DANE was the only one of the four that went down. And it wasn't operators giving up on it. One provider, Migadu, removed the TLSA records for its entire customer fleet sometime in June. Around 500 domains that had DANE in June don't in July, still pointing at the same Migadu MX hosts, just with the TLSA records gone. Nobody on those domains touched a thing, and I doubt most of them know. Take Migadu out of the numbers and DANE grew like the rest.
That turned out to be the theme of the whole month: email security moves in provider-sized blocks, not one domain at a time. ALDI Süd switched on MTA-STS for eleven of its country domains in what was clearly one change. Of the 488 domains that gained DANE, 466 got it just by moving to a mail host that publishes it by default, mostly Cloudflare Email Routing. My favorite piece of that: about 60 of those domains are low-effort throwaways that clearly never gave email security a thought, and they picked up DANE the moment they switched hosts. The provider decided, not them.

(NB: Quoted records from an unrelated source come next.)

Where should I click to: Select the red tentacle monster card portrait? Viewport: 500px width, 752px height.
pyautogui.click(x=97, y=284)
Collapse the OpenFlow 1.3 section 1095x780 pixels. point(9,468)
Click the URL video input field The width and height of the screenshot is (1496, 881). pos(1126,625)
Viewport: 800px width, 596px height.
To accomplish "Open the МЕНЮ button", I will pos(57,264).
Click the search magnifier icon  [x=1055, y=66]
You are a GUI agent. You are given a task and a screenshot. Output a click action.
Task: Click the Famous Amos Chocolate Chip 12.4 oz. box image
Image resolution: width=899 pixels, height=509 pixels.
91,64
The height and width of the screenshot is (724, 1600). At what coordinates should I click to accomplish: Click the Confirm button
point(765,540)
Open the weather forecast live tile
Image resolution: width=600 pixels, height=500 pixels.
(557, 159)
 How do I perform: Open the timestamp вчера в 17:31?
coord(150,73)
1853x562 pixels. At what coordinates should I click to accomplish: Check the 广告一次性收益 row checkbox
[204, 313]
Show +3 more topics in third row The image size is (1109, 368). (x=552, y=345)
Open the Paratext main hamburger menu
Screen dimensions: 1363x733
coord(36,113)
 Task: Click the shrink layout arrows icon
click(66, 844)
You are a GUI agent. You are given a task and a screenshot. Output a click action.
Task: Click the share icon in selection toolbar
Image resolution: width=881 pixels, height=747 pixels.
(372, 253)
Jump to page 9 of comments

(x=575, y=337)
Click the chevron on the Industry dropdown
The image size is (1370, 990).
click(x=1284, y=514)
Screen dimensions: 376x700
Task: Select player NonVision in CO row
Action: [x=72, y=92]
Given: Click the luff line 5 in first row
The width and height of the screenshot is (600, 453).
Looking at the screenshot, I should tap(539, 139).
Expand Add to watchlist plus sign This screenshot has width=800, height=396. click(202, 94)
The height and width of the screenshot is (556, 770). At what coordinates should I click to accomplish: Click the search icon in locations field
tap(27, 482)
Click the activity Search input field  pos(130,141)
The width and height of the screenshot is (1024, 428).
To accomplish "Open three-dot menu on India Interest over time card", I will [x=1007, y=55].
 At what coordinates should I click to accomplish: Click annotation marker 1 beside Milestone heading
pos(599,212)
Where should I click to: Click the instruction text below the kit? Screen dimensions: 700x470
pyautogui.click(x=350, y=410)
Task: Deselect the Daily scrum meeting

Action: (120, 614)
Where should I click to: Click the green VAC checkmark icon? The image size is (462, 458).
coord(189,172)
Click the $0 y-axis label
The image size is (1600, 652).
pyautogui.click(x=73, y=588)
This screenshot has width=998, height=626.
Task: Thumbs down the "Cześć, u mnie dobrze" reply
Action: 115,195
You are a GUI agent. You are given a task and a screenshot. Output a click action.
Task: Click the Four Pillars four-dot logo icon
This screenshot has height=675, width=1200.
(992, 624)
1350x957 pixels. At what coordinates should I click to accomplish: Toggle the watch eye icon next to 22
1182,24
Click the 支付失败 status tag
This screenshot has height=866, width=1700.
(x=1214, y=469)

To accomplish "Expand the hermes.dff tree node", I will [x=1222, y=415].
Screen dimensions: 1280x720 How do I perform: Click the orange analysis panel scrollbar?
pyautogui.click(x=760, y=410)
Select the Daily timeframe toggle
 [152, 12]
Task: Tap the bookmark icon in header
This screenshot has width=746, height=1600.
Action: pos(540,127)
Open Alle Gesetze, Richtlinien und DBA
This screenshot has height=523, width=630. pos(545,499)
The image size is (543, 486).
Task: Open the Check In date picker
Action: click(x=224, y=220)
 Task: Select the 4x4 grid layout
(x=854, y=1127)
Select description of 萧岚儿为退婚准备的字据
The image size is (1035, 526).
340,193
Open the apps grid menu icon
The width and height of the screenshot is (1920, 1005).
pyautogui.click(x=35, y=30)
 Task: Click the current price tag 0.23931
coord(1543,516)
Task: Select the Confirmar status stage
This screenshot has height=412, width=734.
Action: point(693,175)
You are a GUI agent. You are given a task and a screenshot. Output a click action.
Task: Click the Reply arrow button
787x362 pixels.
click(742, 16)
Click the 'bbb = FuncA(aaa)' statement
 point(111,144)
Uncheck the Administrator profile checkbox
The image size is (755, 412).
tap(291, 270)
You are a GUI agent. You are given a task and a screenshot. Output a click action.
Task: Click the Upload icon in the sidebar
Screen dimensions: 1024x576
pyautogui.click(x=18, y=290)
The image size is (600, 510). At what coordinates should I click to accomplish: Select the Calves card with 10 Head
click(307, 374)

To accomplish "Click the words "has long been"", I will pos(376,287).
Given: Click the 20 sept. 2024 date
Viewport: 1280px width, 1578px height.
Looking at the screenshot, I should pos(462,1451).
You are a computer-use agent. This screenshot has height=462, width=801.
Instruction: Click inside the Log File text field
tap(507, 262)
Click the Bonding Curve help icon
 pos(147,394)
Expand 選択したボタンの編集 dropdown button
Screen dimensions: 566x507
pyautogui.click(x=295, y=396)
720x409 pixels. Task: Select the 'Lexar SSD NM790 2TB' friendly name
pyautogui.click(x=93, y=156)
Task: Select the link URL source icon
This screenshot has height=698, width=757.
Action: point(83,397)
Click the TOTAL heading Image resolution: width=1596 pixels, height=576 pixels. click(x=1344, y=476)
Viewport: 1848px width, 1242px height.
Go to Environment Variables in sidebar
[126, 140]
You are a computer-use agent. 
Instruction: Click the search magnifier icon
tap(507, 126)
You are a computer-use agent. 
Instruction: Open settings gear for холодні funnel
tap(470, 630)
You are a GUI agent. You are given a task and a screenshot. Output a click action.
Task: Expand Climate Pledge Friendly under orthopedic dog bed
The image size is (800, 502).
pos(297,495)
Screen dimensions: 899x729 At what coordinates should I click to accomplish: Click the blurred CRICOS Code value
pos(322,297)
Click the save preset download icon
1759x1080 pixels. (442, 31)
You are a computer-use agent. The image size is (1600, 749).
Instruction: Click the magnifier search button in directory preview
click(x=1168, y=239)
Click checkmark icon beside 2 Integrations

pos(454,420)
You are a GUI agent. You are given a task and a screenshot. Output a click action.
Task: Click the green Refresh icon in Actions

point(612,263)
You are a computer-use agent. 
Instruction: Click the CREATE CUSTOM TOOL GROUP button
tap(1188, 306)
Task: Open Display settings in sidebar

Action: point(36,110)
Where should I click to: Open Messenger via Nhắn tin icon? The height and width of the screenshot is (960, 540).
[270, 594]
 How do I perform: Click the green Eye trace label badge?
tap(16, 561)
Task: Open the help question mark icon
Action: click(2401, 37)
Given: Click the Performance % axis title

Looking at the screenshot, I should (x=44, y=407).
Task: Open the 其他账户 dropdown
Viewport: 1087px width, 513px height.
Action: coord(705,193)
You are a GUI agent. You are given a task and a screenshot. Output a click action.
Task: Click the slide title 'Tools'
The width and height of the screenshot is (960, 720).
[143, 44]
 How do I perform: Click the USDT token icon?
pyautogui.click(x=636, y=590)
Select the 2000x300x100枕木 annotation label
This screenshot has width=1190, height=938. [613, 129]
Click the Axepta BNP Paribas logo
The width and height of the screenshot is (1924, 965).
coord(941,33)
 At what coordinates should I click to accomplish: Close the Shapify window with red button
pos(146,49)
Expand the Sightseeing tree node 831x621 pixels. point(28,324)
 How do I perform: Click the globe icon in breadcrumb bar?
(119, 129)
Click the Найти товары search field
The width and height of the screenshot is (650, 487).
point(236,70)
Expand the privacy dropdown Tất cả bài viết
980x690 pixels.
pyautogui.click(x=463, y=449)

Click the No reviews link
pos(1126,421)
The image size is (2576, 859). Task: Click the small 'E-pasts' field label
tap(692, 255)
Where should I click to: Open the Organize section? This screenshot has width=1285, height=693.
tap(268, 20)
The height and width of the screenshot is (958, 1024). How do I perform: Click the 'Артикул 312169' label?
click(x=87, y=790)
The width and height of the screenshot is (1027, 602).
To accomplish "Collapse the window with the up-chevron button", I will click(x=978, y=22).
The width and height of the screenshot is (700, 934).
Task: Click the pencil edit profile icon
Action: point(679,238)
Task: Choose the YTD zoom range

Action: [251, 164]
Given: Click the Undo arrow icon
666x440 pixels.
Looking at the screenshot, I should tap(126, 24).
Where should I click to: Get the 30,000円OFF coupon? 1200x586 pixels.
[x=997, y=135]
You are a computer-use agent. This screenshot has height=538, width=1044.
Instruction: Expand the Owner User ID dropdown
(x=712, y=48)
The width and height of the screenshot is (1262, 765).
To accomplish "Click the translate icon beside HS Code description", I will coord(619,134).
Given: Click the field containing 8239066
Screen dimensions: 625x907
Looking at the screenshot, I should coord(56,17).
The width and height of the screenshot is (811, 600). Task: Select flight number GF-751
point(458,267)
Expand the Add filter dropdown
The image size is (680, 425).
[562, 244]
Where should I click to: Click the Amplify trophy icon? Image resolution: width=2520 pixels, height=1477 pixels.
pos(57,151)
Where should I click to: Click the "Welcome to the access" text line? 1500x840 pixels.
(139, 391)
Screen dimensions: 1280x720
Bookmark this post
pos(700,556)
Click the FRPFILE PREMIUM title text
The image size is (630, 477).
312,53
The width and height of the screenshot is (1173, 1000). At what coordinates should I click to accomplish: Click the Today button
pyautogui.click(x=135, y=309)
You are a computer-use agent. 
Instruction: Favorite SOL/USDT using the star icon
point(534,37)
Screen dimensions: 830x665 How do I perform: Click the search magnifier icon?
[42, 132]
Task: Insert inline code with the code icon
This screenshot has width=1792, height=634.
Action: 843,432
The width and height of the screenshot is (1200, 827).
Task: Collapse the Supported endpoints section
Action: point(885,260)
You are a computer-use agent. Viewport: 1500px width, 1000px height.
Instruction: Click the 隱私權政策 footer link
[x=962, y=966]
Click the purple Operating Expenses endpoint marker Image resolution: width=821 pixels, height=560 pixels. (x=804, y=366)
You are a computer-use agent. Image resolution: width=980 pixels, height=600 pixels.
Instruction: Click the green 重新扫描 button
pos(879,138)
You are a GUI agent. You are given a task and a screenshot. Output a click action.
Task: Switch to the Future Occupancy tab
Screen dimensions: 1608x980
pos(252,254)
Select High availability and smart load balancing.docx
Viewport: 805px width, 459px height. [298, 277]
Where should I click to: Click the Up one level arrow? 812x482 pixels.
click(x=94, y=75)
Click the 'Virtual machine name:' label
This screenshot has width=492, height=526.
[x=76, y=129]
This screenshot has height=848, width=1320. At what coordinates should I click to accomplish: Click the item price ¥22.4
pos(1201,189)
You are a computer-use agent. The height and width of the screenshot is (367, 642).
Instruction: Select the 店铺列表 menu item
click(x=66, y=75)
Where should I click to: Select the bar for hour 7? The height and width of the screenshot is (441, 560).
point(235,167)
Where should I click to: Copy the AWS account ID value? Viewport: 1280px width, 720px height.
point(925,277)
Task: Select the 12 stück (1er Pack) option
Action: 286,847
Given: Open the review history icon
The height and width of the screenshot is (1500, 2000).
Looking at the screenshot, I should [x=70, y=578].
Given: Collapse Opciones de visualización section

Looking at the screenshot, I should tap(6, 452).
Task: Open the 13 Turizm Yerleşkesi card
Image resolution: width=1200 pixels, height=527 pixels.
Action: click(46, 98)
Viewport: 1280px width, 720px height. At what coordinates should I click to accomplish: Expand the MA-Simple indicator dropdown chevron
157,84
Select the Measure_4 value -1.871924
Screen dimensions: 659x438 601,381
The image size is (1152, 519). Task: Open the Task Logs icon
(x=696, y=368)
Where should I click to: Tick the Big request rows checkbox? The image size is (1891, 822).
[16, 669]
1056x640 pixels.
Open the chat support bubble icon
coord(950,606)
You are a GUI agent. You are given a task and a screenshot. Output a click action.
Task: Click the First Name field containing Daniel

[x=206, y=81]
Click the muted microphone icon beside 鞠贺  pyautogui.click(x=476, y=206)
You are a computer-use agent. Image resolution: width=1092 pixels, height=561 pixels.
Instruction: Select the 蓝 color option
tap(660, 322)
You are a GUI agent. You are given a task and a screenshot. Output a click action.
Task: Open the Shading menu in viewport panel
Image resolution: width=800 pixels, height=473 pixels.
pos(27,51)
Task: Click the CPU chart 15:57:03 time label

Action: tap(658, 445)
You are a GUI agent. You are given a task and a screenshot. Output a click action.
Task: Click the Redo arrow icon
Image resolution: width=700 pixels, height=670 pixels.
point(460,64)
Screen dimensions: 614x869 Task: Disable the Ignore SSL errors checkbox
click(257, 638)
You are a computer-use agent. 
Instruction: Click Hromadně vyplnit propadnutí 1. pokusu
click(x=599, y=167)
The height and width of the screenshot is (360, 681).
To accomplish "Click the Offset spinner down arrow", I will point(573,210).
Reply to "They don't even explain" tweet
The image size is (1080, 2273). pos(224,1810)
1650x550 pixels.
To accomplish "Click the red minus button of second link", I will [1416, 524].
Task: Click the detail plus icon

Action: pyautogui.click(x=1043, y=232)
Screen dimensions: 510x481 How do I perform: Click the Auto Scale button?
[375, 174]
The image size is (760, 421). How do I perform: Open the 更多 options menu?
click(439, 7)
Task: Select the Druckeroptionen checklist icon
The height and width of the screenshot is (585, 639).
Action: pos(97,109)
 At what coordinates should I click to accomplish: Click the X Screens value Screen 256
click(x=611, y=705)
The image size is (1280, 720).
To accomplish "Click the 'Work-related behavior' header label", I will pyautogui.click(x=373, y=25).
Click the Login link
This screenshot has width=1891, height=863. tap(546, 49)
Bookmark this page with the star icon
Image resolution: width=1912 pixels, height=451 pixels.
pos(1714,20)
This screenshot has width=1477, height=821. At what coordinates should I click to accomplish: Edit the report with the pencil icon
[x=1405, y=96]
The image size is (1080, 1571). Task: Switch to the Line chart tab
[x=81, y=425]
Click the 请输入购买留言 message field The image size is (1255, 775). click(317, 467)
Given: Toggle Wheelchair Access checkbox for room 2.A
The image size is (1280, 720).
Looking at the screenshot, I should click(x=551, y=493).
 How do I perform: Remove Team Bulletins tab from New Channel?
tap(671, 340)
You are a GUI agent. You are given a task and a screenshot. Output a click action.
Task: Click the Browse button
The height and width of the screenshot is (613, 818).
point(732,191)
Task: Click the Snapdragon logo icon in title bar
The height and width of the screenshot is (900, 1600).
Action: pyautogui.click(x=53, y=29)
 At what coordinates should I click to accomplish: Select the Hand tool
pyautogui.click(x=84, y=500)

The month-over-month changes, counting only domains present in both months (more on why in a second):
DMARC valid records: +2,282, and domains tightening their policy outnumbered those loosening it 2,488 to 567
DANE: down 249 as measured, but +258 once you remove the Migadu deletions
BIMI: +346
MTA-STS valid policy: +163, with 76 domains graduating from testing to enforce against 10 going the other way
On method, because the obvious objection to a monthly top-1M study is that the list itself churns: it does, about a quarter of it turns over every month. So I only compare domains that appear in both months. I also checked whether "leaving the list" means a domain actually changed something, and it doesn't. 48,000 domains dropped off the list in June and came back in July, and 98.5% of them had the exact same mail provider across the gap. Leaving the top 1M is a popularity-ranking dip, not a provider migration. Everything else from last month still holds: unfiltered resolvers only, a second resolver in a different region has to agree before anything is recorded, and the run is paced so we never throttle anyone.
One number I keep chewing on. If the current pace held, DMARC would reach nearly every domain by the early 2030s, while the two protocols that actually secure the connection between mail servers, MTA-STS and DANE, stay on a track that runs into the 2040s and beyond. Authenticating who sent the mail is on its way to universal. Protecting how it travels is more than a decade behind it. Real adoption curves flatten near the top so I wouldn't bet on the exact years, but the gap between the two is the thing worth watching.
Happy to get into the method, that's usually where these threads go. I run an email infrastructure company and this is our own research.